Dopo un primo periodo a Zurigo, lasciata nel 1563, in seguito allo scoppio del caso di Bernardino Ochino, Camillo si stabilì a Piuro, centro dei Grigioni dal quale continuò a intrattenere rapporti epistolari con diversi esuli italiani. In quegli anni, si scontrarono la volontà di diffondere le idee antitrinitarie di Lelio che animava Camillo, con l’atteggiamento di maggiore prudenza imposto da Fausto, nel frattempo tornato nella penisola italiana. Gli scritti di Lelio e di Fausto erano stati affidati all’eretico romano, Francesco Betti che, rispettoso della consegna di non farli circolare, resistette alle pressioni in senso contrario di Camillo. Anche senza l’autorevole sostegno delle opere del fratello e del nipote, Camillo, che si definiva seguace dei ‘novi academici’, non si sottrasse alle dispute e infatti fu accusato di aver sostenuto dottrine antitrinitarie. Nel 1571, per arginare il radicalismo degli esuli italiani, il sinodo di Coira scomunicò Camillo e Niccolò Camogli e sospese Girolamo Turriani e Bartolomeo Silvio. Nel frattempo un’accusa di sodomia costrinse Camillo a fuggire da Piuro (Taplin, 2003, p. 250).

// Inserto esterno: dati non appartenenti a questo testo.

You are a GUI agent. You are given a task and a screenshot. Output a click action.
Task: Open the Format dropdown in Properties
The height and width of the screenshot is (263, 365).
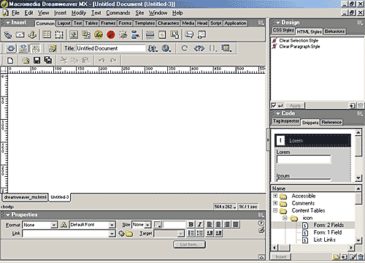(40, 225)
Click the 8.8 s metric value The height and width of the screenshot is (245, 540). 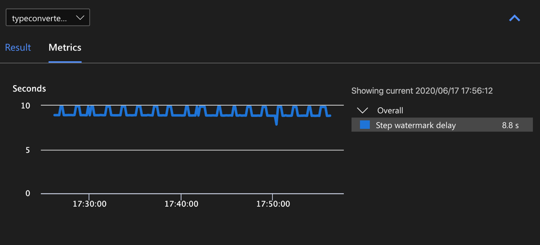pyautogui.click(x=510, y=125)
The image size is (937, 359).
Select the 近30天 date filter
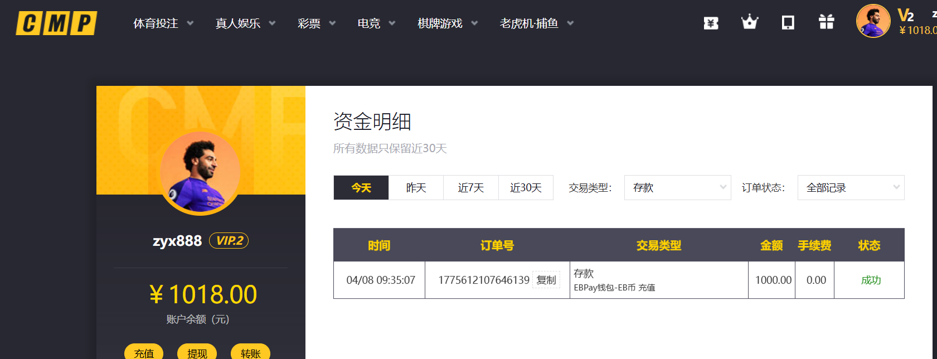(526, 188)
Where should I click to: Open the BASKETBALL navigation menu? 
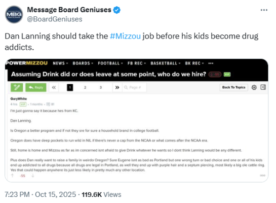click(166, 63)
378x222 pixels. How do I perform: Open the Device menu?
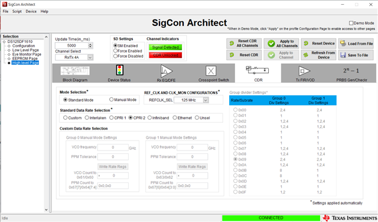point(31,11)
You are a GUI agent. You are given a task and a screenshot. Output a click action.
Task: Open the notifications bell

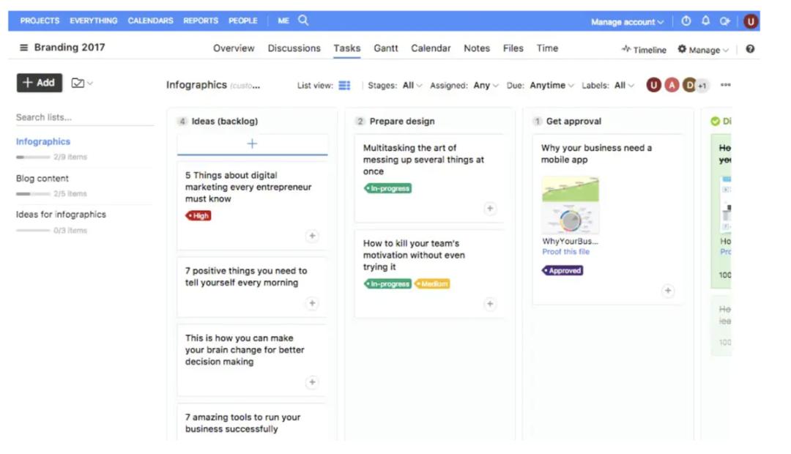705,21
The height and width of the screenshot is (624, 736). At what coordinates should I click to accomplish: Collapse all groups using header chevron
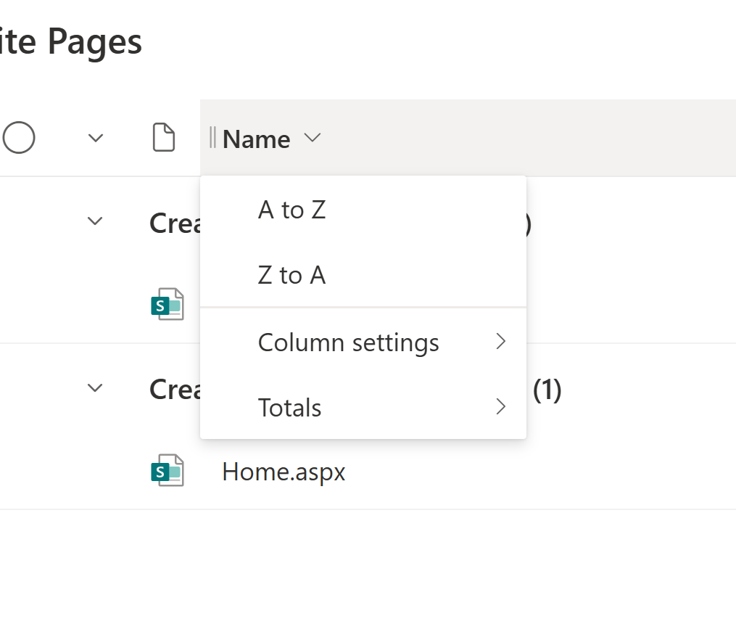(x=96, y=138)
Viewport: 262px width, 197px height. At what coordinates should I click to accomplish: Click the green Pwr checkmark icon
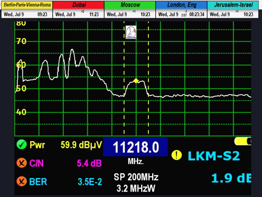[22, 145]
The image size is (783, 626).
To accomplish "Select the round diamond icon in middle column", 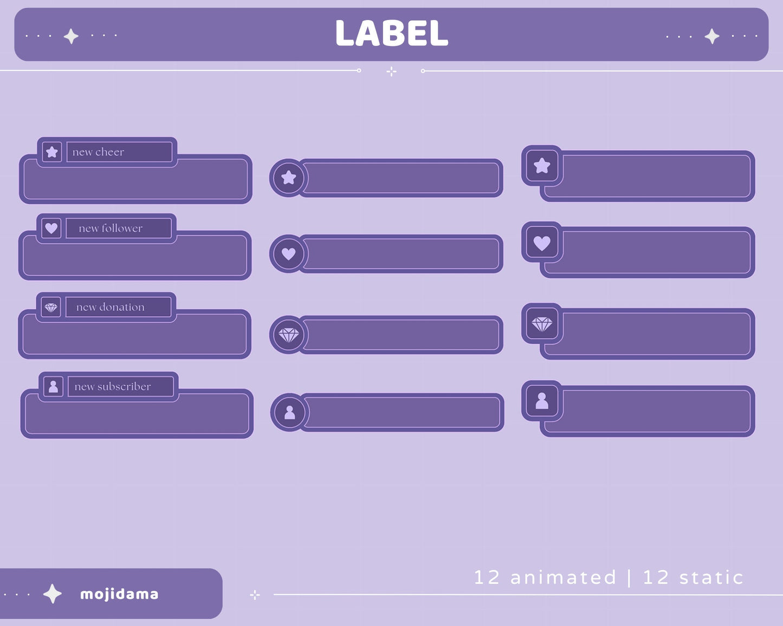I will pyautogui.click(x=289, y=335).

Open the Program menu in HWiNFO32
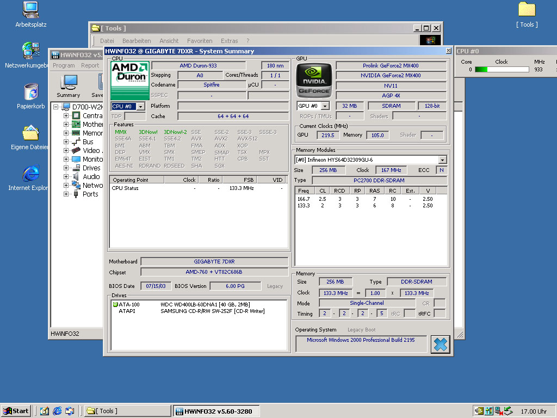pos(64,65)
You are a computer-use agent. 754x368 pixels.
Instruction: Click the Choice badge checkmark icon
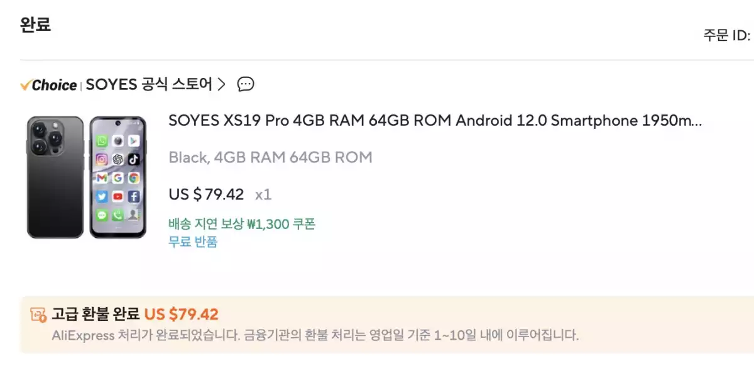tap(26, 84)
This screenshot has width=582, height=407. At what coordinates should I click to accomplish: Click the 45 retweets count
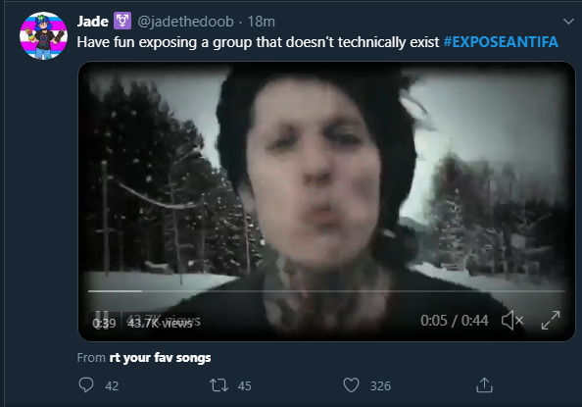click(x=245, y=386)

Nel 1571 Camillo era in Francia a Lione e l’anno seguente, grazie all’aiuto dell’amico banchiere lucchese, Matteo Balbani, sfuggì miracolosamente alla reazione cattolica contro gli Ugonotti successiva alla notte di S. Bartolomeo. Secondo alcune testimonianze di persone vicine alla famiglia, come Girolamo Bargagli, l’esperienza drammatica avrebbe fatto maturare in Camillo un sentimento di riavvicinamento alla Chiesa di Roma, ragion per cui scrisse una lettera ai cardinali inquisitori per chiedere di essere riammesso e perdonato (Szczucki, 2001, pp. 377 s.). Gli ultimi anni di vita sono avvolti nel mistero (Marchetti, 1968).
Morì intorno al 1575.
Fonti e Bibl.: J. Tedeschi, Notes toward a genealogy of the Sozzini family, in Italian reformation studies in honor of Laelius Socinus, a cura di J. Tedeschi, Firenze 1965, pp. 275-311; V. Marchetti, Documenti sul patrimonio di Fausto Sozzini, in Critica storica, IV (1968), pp. 540-549 (in partic. p. 541); Id., Gruppi ereticali senesi del Cinquecento, Firenze 1975, ad ind.; Aggiunte all’epistolario di Fausto Sozzini, 1561-1568, a cura di V. Marchetti - G. Zucchini, Warszawa-Lodz 1982, ad ind.; L. Sozzini, Opere, a cura di A. Rotondò, Firenze 1986; D. Cantimori, Eretici italiani del Cinquecento e altri scritti, a cura di A. Prosperi, Torino 1992, ad ind.; G. Dall’Olio, Eretici e inquisitori nella Bologna del Cinquecento, Bologna 1999, ad ind.; L. Szczucki, Il processo di Fausto Sozzini a Siena, in La formazione storica della alterità: studi di storia della tolleranza nell’età moderna offerti a Antonio Rotondò, I, Firenze 2001, pp. 375-394 (anche per ulteriori riferimenti a fonti archivistiche); M. Taplin, The italian reformers and the Zurich Church, c.1540-1620, Aldershot 2003, ad ind.; M. Valente, I Sozzini e l’Inquisizione, in Faustus Socinus and his heritage, a cura di L. Szczucki, Krakow 2005, pp. 29-51(anche per ulteriori riferimenti a fonti archivistiche); M. Biagioni, The radical reformation and the making of modern Europe. A lasting heritage, Leiden 2017, pp. 41 s., 46, 50.